» Problem to solve: Could you reproduce all of the data below word for word, without changing anything?
Start of Extracted material
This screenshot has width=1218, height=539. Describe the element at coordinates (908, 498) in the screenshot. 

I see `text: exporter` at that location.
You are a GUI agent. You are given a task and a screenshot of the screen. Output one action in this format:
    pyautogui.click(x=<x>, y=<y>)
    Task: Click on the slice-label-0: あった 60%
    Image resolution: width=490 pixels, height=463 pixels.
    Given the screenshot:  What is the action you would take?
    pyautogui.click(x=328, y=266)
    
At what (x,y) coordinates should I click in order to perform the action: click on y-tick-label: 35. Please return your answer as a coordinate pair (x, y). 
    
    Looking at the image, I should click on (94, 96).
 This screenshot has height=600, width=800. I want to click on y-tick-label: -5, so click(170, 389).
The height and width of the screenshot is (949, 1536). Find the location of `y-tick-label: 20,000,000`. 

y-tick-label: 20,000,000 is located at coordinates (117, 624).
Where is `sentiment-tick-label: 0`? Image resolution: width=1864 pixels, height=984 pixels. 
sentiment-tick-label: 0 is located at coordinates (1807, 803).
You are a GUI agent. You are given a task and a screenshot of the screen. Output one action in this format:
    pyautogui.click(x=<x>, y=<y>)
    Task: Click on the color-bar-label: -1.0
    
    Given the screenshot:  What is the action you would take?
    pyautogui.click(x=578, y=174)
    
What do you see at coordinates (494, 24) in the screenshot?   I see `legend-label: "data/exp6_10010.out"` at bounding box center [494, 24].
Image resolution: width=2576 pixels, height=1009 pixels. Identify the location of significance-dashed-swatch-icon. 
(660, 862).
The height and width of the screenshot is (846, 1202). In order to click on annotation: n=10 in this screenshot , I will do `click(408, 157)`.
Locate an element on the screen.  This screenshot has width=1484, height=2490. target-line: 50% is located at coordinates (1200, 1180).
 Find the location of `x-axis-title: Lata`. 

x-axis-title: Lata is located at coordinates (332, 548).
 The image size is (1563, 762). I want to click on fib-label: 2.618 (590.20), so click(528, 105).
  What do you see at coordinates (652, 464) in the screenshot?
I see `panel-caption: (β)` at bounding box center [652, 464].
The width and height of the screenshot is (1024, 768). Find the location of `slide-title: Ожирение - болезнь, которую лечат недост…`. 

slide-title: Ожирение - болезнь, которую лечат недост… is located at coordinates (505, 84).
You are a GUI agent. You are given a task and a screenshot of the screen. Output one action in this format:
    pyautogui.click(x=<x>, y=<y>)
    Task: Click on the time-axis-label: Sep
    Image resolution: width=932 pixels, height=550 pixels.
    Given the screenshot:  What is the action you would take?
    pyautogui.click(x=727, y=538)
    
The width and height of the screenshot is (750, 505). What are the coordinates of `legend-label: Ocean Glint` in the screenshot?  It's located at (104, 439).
End of Extracted material
» Task result:
This screenshot has width=1218, height=539. Describe the element at coordinates (908, 498) in the screenshot. 

I see `text: exporter` at that location.
You are a GUI agent. You are given a task and a screenshot of the screen. Output one action in this format:
    pyautogui.click(x=<x>, y=<y>)
    Task: Click on the slice-label-0: あった 60%
    Image resolution: width=490 pixels, height=463 pixels.
    Given the screenshot:  What is the action you would take?
    pyautogui.click(x=328, y=266)
    
At what (x,y) coordinates should I click in order to perform the action: click on y-tick-label: 35. Please return your answer as a coordinate pair (x, y). 
    
    Looking at the image, I should click on (94, 96).
 This screenshot has height=600, width=800. I want to click on y-tick-label: -5, so click(170, 389).
The height and width of the screenshot is (949, 1536). Find the location of `y-tick-label: 20,000,000`. 

y-tick-label: 20,000,000 is located at coordinates (117, 624).
Where is `sentiment-tick-label: 0`? Image resolution: width=1864 pixels, height=984 pixels. 
sentiment-tick-label: 0 is located at coordinates (1807, 803).
You are a GUI agent. You are given a task and a screenshot of the screen. Output one action in this format:
    pyautogui.click(x=<x>, y=<y>)
    Task: Click on the color-bar-label: -1.0
    
    Given the screenshot:  What is the action you would take?
    pyautogui.click(x=578, y=174)
    
What do you see at coordinates (494, 24) in the screenshot?   I see `legend-label: "data/exp6_10010.out"` at bounding box center [494, 24].
Image resolution: width=2576 pixels, height=1009 pixels. Identify the location of significance-dashed-swatch-icon. 
(660, 862).
The height and width of the screenshot is (846, 1202). In order to click on annotation: n=10 in this screenshot , I will do `click(408, 157)`.
Locate an element on the screen.  This screenshot has width=1484, height=2490. target-line: 50% is located at coordinates (1200, 1180).
 Find the location of `x-axis-title: Lata`. 

x-axis-title: Lata is located at coordinates (332, 548).
 The image size is (1563, 762). I want to click on fib-label: 2.618 (590.20), so click(528, 105).
  What do you see at coordinates (652, 464) in the screenshot?
I see `panel-caption: (β)` at bounding box center [652, 464].
The width and height of the screenshot is (1024, 768). Find the location of `slide-title: Ожирение - болезнь, которую лечат недост…`. 

slide-title: Ожирение - болезнь, которую лечат недост… is located at coordinates (505, 84).
You are a GUI agent. You are given a task and a screenshot of the screen. Output one action in this format:
    pyautogui.click(x=<x>, y=<y>)
    Task: Click on the time-axis-label: Sep
    Image resolution: width=932 pixels, height=550 pixels.
    Given the screenshot:  What is the action you would take?
    pyautogui.click(x=727, y=538)
    
The width and height of the screenshot is (750, 505). What are the coordinates of `legend-label: Ocean Glint` in the screenshot?  It's located at (104, 439).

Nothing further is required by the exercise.